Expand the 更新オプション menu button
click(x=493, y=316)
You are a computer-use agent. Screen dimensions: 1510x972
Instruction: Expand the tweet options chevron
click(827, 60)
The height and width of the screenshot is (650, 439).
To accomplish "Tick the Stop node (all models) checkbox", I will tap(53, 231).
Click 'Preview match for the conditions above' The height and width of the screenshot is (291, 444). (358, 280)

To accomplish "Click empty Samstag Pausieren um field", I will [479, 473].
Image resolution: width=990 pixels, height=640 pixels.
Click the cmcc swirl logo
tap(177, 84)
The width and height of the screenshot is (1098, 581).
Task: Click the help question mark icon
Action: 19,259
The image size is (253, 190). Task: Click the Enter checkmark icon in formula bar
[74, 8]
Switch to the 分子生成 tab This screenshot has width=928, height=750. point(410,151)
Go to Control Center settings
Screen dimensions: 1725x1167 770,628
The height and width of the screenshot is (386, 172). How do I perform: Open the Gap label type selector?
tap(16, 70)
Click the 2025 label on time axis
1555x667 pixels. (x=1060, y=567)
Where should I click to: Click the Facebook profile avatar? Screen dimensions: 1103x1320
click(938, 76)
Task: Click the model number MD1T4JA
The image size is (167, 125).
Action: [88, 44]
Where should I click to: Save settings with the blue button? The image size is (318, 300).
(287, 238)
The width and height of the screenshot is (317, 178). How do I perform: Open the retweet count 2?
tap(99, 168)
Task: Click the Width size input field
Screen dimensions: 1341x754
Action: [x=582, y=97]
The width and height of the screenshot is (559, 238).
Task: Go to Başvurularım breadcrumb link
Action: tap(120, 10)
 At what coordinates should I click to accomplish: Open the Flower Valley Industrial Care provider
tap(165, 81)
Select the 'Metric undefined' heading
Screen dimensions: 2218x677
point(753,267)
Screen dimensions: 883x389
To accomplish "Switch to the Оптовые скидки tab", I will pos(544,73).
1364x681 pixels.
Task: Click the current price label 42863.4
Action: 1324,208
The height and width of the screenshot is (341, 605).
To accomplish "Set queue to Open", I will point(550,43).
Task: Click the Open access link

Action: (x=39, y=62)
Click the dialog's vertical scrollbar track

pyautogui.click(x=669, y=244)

****************

▶ **SHORT TASK**
List every line in the material above that contains the string "pixels", copying each one in full.

▶ **RESPONSE**
Image resolution: width=990 pixels, height=640 pixels.
1555x667 pixels. (x=1060, y=567)
1364x681 pixels.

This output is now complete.